VPR’s John Dillon reports:

(Dillon) Former Justice James Morse says Chief Justice Amestoy took a collaborative approach to his work.

(Morse) “He was just consistently collaborative. He was always upbeat and responsible and wanting to bring the court together and just get the job done.”

(Dillon) Amestoy’s style was evident in the court’s historic 1999 decision that extended rights and benefits of marriage to same-sex couples.

(Morse) “Every member of the court had a significant hand in that case but the chief authored it and that says a lot.”

(Dillon) Writing for the court in the Baker case, Amestoy cut through the legal arguments with a clear statement of principle. He said that extending rights and protections to gays and lesbians was “simply when all is said done, a recognition of our common humanity.”

But Amestoy said the Legislature had to decide how the ruling would be implemented. In the 2000 session, lawmakers crafted the civil unions law as a parallel system to marriage.

(Peter Teachout) “I always thought that the way Justice Amestoy handled that decision – that was so delicate in some ways and so important – was truly masterful.”

(Dillon) Vermont Law School Professor Peter Teachout is an expert on the state constitution. He says that by giving the Legislature a role, Amestoy allowed the people to be heard.

(Teachout) “The hearings that the Legislature subsequently held were a model of democratic deliberation about an issue that really is extremely important. And I think that by taking that approach, Amestoy and the Amestoy court found a way to handle the problem that was superior to the one, say, that the Massachusetts court took recently – that simply mandated that under the state constitution gay marriage was constitutionally required. So in my judgment, that was a sign of real constitutional diplomacy, for which I have great respect.”

(Dillon) The Amestoy approach may have been diplomatic.

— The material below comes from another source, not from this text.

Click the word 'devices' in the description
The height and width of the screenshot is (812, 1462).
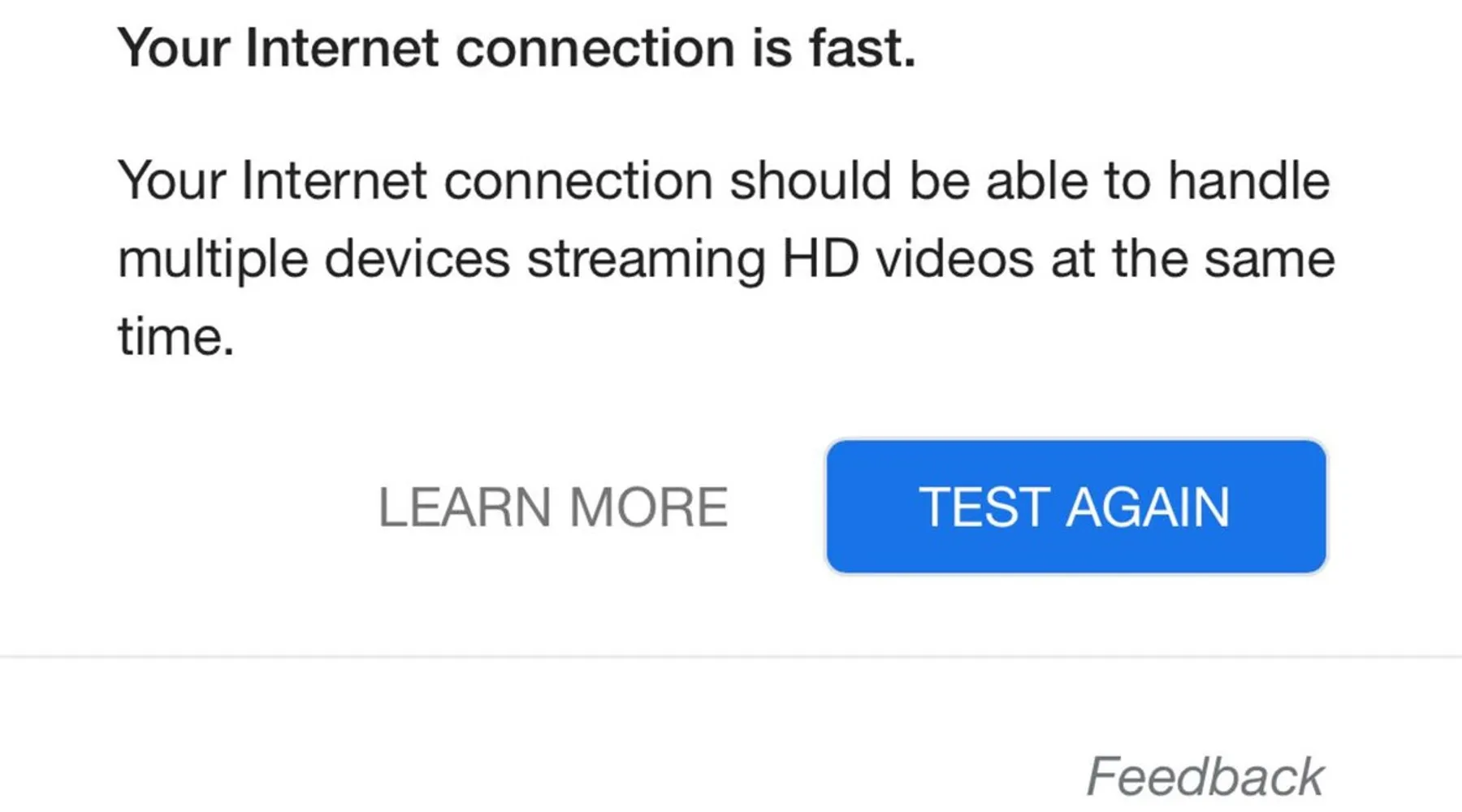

But Beth Robinson, a Middlebury lawyer who argued the Baker case, both applauds the decision and says the court also sidestepped some of its responsibility.

(Robinson) “My own view is that the court did a wonderful thing and a correct thing when it recognized the common humanity of gay and lesbian Vermonters and our fundamental right to equality. And I think the court frankly failed in its duties when it stopped short of seeing those principles through to their logical conclusion in the Baker case, which is why the Baker case was both a great victory and a disappointment at the same time.”

(Dillon) Amestoy’s Supreme Court decision led to one of the most intense public debates the state has experienced.

For Vermont Public Radio, I’m John Dillon.

Comments are closed.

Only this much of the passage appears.